:: Given request ::
Answer these questions from the forum thread below about whether a school photo is high resolution:
(a) What pixel dimensions did the photo on the CD have?
(b) What file size did the photo have?
(c) How much was paid for the CD?

# Is this high res?



## Pezza4u (Jun 7, 2007)

Me son had his school photo taken in the Summer and we decided to buy a high res copy of it on CD. Got it today and I'm not so sure it is, although it's 240 dpi it's only 319 x 480 pixels. I've always thought 300 dpi was the minimum for high res?


----------



## -ROM- (Feb 23, 2007)

No that's not high res, you couldn't even print a decent quality 6x4 with that.


----------



## joe_0_1 (Apr 7, 2007)

No, that's ****!


----------



## Pezza4u (Jun 7, 2007)

Exactly what I thought, I've worked in the print industry and when I saw the file size of the photo; 179KB :doublesho I knew it was gonna be crap!

Says on the form you can purchase 8" x 10" photos as well, but god knows how they look if they're printed from this! Paid £15.50 for this as well and can't get a refund as I could've copied it!


----------



## badly_dubbed (Dec 11, 2008)

at least dick turpin wore a mask!!!!!


----------



## parish (Jun 29, 2006)

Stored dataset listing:

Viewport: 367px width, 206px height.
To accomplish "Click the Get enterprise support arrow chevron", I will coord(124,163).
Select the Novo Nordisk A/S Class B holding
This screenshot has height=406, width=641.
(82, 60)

:: Task output ::
(a) 319 x 480 pixels
(b) 179KB
(c) £15.50